| Exercise instructions |
Each line of the records is to be copied verbatim.

[[ Records supplied open ]]

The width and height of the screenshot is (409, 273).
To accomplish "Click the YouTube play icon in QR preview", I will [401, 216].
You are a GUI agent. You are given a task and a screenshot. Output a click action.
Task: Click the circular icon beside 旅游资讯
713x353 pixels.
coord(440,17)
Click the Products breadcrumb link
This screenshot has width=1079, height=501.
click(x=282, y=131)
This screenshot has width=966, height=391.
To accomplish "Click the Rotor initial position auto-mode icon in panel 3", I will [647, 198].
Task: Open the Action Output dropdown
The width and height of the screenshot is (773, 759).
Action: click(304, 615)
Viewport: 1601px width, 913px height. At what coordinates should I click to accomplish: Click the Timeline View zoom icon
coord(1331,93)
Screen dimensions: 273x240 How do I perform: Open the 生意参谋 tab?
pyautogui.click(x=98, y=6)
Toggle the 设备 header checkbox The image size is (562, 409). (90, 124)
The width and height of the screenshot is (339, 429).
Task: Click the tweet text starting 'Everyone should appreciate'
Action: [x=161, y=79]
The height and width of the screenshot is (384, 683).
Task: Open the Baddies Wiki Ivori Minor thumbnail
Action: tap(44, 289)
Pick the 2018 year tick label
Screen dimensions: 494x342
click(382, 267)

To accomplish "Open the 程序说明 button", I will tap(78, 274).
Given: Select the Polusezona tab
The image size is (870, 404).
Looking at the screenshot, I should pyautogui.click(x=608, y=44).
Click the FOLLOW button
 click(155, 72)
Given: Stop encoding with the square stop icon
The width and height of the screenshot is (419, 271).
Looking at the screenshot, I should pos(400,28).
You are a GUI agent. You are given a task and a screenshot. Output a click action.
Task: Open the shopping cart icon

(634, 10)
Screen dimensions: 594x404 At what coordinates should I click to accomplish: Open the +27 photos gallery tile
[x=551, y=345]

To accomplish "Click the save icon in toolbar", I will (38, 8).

[[ Records supplied closed ]]

| Task answer |
The width and height of the screenshot is (409, 273).
To accomplish "Click the YouTube play icon in QR preview", I will [401, 216].
You are a GUI agent. You are given a task and a screenshot. Output a click action.
Task: Click the circular icon beside 旅游资讯
713x353 pixels.
coord(440,17)
Click the Products breadcrumb link
This screenshot has width=1079, height=501.
click(x=282, y=131)
This screenshot has width=966, height=391.
To accomplish "Click the Rotor initial position auto-mode icon in panel 3", I will [647, 198].
Task: Open the Action Output dropdown
The width and height of the screenshot is (773, 759).
Action: click(304, 615)
Viewport: 1601px width, 913px height. At what coordinates should I click to accomplish: Click the Timeline View zoom icon
coord(1331,93)
Screen dimensions: 273x240 How do I perform: Open the 生意参谋 tab?
pyautogui.click(x=98, y=6)
Toggle the 设备 header checkbox The image size is (562, 409). (90, 124)
The width and height of the screenshot is (339, 429).
Task: Click the tweet text starting 'Everyone should appreciate'
Action: [x=161, y=79]
The height and width of the screenshot is (384, 683).
Task: Open the Baddies Wiki Ivori Minor thumbnail
Action: tap(44, 289)
Pick the 2018 year tick label
Screen dimensions: 494x342
click(382, 267)

To accomplish "Open the 程序说明 button", I will tap(78, 274).
Given: Select the Polusezona tab
The image size is (870, 404).
Looking at the screenshot, I should pyautogui.click(x=608, y=44).
Click the FOLLOW button
 click(155, 72)
Given: Stop encoding with the square stop icon
The width and height of the screenshot is (419, 271).
Looking at the screenshot, I should pos(400,28).
You are a GUI agent. You are given a task and a screenshot. Output a click action.
Task: Open the shopping cart icon

(634, 10)
Screen dimensions: 594x404 At what coordinates should I click to accomplish: Open the +27 photos gallery tile
[x=551, y=345]

To accomplish "Click the save icon in toolbar", I will (38, 8).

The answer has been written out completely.